** Records for this task **
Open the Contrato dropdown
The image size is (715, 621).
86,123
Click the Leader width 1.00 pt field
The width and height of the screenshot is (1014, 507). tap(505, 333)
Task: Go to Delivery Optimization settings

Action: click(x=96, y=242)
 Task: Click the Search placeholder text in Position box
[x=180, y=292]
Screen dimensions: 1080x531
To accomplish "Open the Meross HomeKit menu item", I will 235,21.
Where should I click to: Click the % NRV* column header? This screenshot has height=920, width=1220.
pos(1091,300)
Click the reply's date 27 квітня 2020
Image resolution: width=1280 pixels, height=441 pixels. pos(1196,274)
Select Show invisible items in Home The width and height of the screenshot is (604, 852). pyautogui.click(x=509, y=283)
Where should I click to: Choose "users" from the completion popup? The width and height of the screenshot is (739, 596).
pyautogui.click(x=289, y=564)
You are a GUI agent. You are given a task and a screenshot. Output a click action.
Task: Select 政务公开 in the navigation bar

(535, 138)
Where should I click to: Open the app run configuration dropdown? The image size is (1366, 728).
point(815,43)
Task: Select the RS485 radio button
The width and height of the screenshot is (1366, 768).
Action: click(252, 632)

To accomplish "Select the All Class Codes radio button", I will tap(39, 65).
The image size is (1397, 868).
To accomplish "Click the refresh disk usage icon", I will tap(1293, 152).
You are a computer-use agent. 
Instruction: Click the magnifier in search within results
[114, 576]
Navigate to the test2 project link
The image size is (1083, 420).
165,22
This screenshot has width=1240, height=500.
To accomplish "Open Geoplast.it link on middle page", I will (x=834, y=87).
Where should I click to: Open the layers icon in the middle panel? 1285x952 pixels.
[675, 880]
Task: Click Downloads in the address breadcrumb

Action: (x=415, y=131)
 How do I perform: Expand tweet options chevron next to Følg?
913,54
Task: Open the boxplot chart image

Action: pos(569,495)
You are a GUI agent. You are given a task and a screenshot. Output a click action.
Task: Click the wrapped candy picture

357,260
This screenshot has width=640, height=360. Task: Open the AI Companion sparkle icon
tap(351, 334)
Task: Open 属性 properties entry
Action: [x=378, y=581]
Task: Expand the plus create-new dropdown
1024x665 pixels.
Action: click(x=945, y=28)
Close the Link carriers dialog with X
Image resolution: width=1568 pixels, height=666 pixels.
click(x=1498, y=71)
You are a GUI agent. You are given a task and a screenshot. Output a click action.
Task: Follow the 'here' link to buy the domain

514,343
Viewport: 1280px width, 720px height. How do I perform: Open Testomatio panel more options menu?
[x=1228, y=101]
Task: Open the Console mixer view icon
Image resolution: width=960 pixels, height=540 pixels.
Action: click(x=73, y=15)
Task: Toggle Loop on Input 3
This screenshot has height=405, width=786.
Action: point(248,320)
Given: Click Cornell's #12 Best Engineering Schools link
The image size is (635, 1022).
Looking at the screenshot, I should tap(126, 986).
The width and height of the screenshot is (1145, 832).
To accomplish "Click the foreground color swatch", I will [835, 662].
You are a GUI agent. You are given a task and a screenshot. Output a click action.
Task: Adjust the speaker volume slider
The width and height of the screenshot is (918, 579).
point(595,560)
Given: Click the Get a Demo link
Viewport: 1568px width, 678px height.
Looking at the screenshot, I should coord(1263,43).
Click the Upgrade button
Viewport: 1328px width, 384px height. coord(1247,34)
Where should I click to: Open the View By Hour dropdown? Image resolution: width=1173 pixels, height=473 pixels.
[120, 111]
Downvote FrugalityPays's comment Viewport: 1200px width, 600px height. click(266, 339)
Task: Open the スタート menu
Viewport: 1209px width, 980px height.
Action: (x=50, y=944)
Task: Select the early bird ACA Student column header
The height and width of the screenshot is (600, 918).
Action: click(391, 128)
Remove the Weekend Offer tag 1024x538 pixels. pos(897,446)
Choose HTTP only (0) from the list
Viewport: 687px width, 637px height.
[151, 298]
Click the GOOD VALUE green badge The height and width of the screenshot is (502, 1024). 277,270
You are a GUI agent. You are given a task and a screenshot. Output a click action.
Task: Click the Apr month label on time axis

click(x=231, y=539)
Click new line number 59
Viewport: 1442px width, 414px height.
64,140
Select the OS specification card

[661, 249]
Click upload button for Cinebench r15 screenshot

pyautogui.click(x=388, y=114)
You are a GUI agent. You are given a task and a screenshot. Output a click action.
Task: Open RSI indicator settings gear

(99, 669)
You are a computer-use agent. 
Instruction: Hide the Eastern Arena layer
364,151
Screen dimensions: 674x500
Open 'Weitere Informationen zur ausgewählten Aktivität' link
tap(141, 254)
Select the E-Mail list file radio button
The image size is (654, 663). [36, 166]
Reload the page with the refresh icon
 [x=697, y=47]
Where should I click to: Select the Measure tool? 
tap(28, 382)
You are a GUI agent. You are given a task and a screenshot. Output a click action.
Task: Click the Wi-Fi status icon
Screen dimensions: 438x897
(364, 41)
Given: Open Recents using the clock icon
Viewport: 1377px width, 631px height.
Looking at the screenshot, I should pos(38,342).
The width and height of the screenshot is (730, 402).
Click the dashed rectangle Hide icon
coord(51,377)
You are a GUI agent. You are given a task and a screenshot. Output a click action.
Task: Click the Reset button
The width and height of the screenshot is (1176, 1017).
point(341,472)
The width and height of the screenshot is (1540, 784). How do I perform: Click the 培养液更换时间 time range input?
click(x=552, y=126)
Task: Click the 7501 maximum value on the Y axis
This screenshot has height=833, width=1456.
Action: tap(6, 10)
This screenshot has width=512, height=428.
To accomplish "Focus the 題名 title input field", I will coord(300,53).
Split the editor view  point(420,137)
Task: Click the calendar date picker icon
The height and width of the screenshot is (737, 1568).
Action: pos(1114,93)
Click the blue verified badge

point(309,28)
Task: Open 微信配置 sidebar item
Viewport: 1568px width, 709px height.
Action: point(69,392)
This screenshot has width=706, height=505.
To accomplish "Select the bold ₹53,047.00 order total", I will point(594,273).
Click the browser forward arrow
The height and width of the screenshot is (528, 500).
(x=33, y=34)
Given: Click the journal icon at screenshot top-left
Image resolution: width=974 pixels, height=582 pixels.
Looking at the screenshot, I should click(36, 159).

** Task description **
Your response should consist of the full listing, repeated exactly.

** Exercise result **
Open the Contrato dropdown
The image size is (715, 621).
86,123
Click the Leader width 1.00 pt field
The width and height of the screenshot is (1014, 507). tap(505, 333)
Task: Go to Delivery Optimization settings

Action: click(x=96, y=242)
 Task: Click the Search placeholder text in Position box
[x=180, y=292]
Screen dimensions: 1080x531
To accomplish "Open the Meross HomeKit menu item", I will 235,21.
Where should I click to: Click the % NRV* column header? This screenshot has height=920, width=1220.
pos(1091,300)
Click the reply's date 27 квітня 2020
Image resolution: width=1280 pixels, height=441 pixels. pos(1196,274)
Select Show invisible items in Home The width and height of the screenshot is (604, 852). pyautogui.click(x=509, y=283)
Where should I click to: Choose "users" from the completion popup? The width and height of the screenshot is (739, 596).
pyautogui.click(x=289, y=564)
You are a GUI agent. You are given a task and a screenshot. Output a click action.
Task: Select 政务公开 in the navigation bar

(535, 138)
Where should I click to: Open the app run configuration dropdown? The image size is (1366, 728).
point(815,43)
Task: Select the RS485 radio button
The width and height of the screenshot is (1366, 768).
Action: click(252, 632)

To accomplish "Select the All Class Codes radio button", I will tap(39, 65).
The image size is (1397, 868).
To accomplish "Click the refresh disk usage icon", I will tap(1293, 152).
You are a computer-use agent. 
Instruction: Click the magnifier in search within results
[114, 576]
Navigate to the test2 project link
The image size is (1083, 420).
165,22
This screenshot has width=1240, height=500.
To accomplish "Open Geoplast.it link on middle page", I will (x=834, y=87).
Where should I click to: Open the layers icon in the middle panel? 1285x952 pixels.
[675, 880]
Task: Click Downloads in the address breadcrumb

Action: (x=415, y=131)
 How do I perform: Expand tweet options chevron next to Følg?
913,54
Task: Open the boxplot chart image

Action: pos(569,495)
You are a GUI agent. You are given a task and a screenshot. Output a click action.
Task: Click the wrapped candy picture

357,260
This screenshot has width=640, height=360. Task: Open the AI Companion sparkle icon
tap(351, 334)
Task: Open 属性 properties entry
Action: [x=378, y=581]
Task: Expand the plus create-new dropdown
1024x665 pixels.
Action: click(x=945, y=28)
Close the Link carriers dialog with X
Image resolution: width=1568 pixels, height=666 pixels.
click(x=1498, y=71)
You are a GUI agent. You are given a task and a screenshot. Output a click action.
Task: Follow the 'here' link to buy the domain

514,343
Viewport: 1280px width, 720px height. How do I perform: Open Testomatio panel more options menu?
[x=1228, y=101]
Task: Open the Console mixer view icon
Image resolution: width=960 pixels, height=540 pixels.
Action: click(x=73, y=15)
Task: Toggle Loop on Input 3
This screenshot has height=405, width=786.
Action: point(248,320)
Given: Click Cornell's #12 Best Engineering Schools link
The image size is (635, 1022).
Looking at the screenshot, I should tap(126, 986).
The width and height of the screenshot is (1145, 832).
To accomplish "Click the foreground color swatch", I will [835, 662].
You are a GUI agent. You are given a task and a screenshot. Output a click action.
Task: Adjust the speaker volume slider
The width and height of the screenshot is (918, 579).
point(595,560)
Given: Click the Get a Demo link
Viewport: 1568px width, 678px height.
Looking at the screenshot, I should coord(1263,43).
Click the Upgrade button
Viewport: 1328px width, 384px height. coord(1247,34)
Where should I click to: Open the View By Hour dropdown? Image resolution: width=1173 pixels, height=473 pixels.
[120, 111]
Downvote FrugalityPays's comment Viewport: 1200px width, 600px height. click(266, 339)
Task: Open the スタート menu
Viewport: 1209px width, 980px height.
Action: (x=50, y=944)
Task: Select the early bird ACA Student column header
The height and width of the screenshot is (600, 918).
Action: click(391, 128)
Remove the Weekend Offer tag 1024x538 pixels. pos(897,446)
Choose HTTP only (0) from the list
Viewport: 687px width, 637px height.
[151, 298]
Click the GOOD VALUE green badge The height and width of the screenshot is (502, 1024). 277,270
You are a GUI agent. You are given a task and a screenshot. Output a click action.
Task: Click the Apr month label on time axis

click(x=231, y=539)
Click new line number 59
Viewport: 1442px width, 414px height.
64,140
Select the OS specification card

[661, 249]
Click upload button for Cinebench r15 screenshot

pyautogui.click(x=388, y=114)
You are a GUI agent. You are given a task and a screenshot. Output a click action.
Task: Open RSI indicator settings gear

(99, 669)
You are a computer-use agent. 
Instruction: Hide the Eastern Arena layer
364,151
Screen dimensions: 674x500
Open 'Weitere Informationen zur ausgewählten Aktivität' link
tap(141, 254)
Select the E-Mail list file radio button
The image size is (654, 663). [36, 166]
Reload the page with the refresh icon
 [x=697, y=47]
Where should I click to: Select the Measure tool? 
tap(28, 382)
You are a GUI agent. You are given a task and a screenshot. Output a click action.
Task: Click the Wi-Fi status icon
Screen dimensions: 438x897
(364, 41)
Given: Open Recents using the clock icon
Viewport: 1377px width, 631px height.
Looking at the screenshot, I should pos(38,342).
The width and height of the screenshot is (730, 402).
Click the dashed rectangle Hide icon
coord(51,377)
You are a GUI agent. You are given a task and a screenshot. Output a click action.
Task: Click the Reset button
The width and height of the screenshot is (1176, 1017).
point(341,472)
The width and height of the screenshot is (1540, 784). How do I perform: Click the 培养液更换时间 time range input?
click(x=552, y=126)
Task: Click the 7501 maximum value on the Y axis
This screenshot has height=833, width=1456.
Action: tap(6, 10)
This screenshot has width=512, height=428.
To accomplish "Focus the 題名 title input field", I will coord(300,53).
Split the editor view  point(420,137)
Task: Click the calendar date picker icon
The height and width of the screenshot is (737, 1568).
Action: pos(1114,93)
Click the blue verified badge

point(309,28)
Task: Open 微信配置 sidebar item
Viewport: 1568px width, 709px height.
Action: point(69,392)
This screenshot has width=706, height=505.
To accomplish "Select the bold ₹53,047.00 order total", I will point(594,273).
Click the browser forward arrow
The height and width of the screenshot is (528, 500).
(x=33, y=34)
Given: Click the journal icon at screenshot top-left
Image resolution: width=974 pixels, height=582 pixels.
Looking at the screenshot, I should click(36, 159).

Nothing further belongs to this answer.